_SET EXERCISE_
Report every line in the records below that contains the word "question".

_Records from a pointing dataset_
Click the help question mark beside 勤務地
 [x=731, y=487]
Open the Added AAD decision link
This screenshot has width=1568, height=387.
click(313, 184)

_RESULT OF THIS EXERCISE_
Click the help question mark beside 勤務地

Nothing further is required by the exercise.